- Your assignment
Restate the lines word for word, from the first line of the records through the line containing "The image size is (404, 154).". Leave out the pictures and anything after that line.

(Stored records)
■ ■ ■ ■ ■ ■ ■
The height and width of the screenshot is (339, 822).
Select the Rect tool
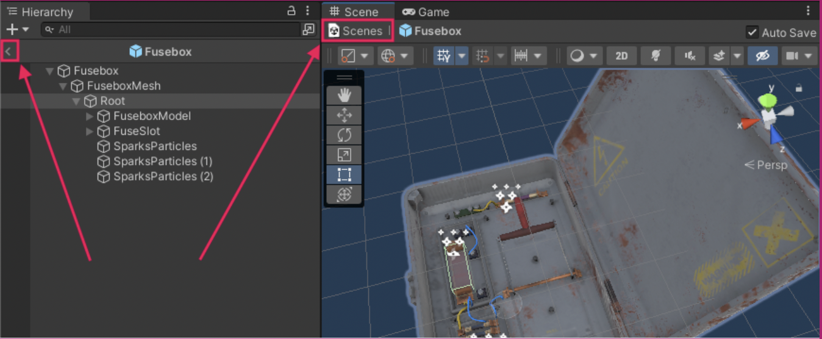[x=345, y=174]
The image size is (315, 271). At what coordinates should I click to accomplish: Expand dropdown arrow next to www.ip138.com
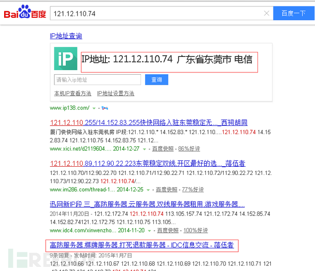point(94,108)
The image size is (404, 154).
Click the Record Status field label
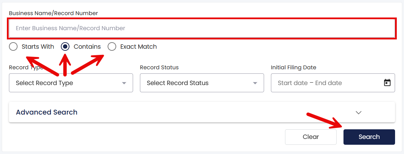coord(159,67)
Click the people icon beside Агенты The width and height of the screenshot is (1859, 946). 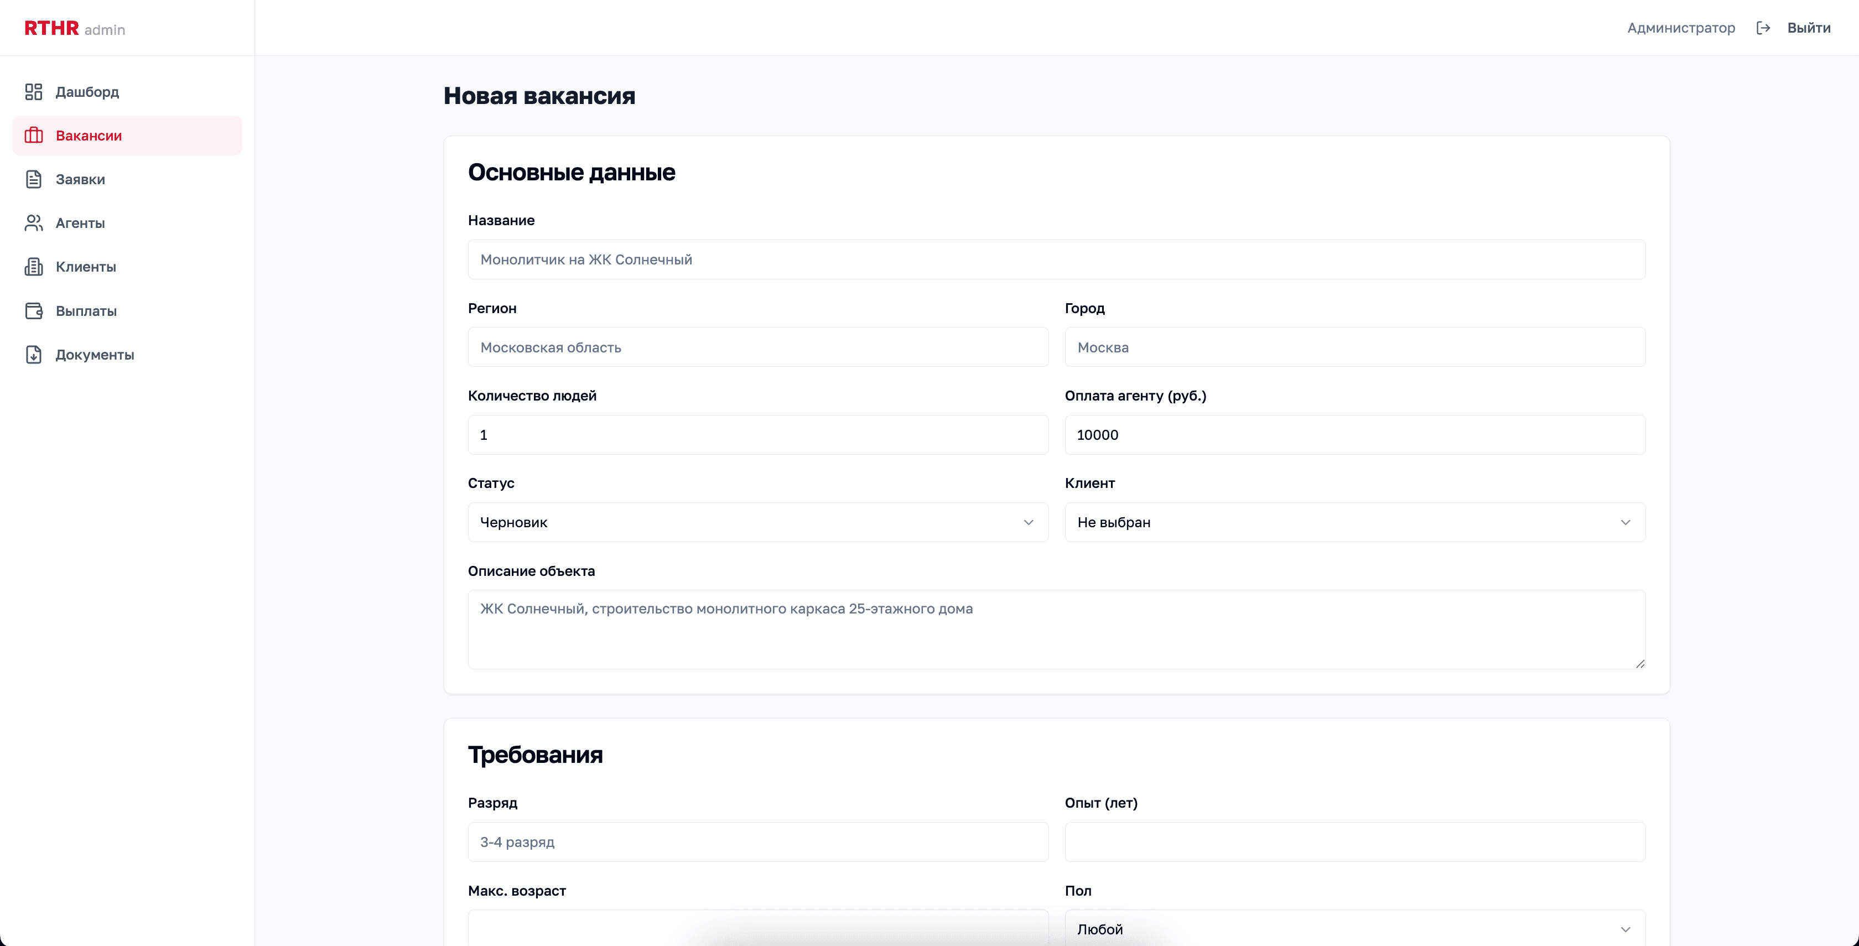click(x=34, y=223)
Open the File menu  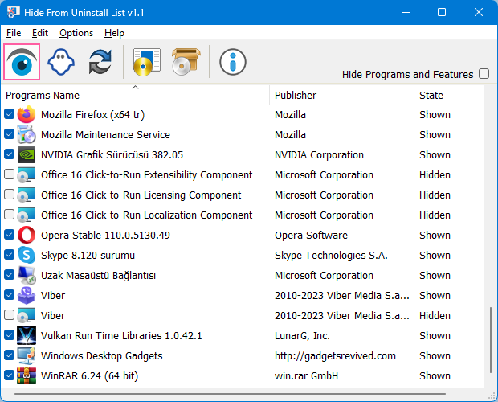pyautogui.click(x=14, y=33)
■ ■ ■ ■ ■ ■ ■
- Written answer
The height and width of the screenshot is (339, 822).
Select the Rect tool
[x=345, y=174]
The image size is (315, 271). At what coordinates should I click to accomplish: Expand dropdown arrow next to www.ip138.com
point(94,108)
The image size is (404, 154).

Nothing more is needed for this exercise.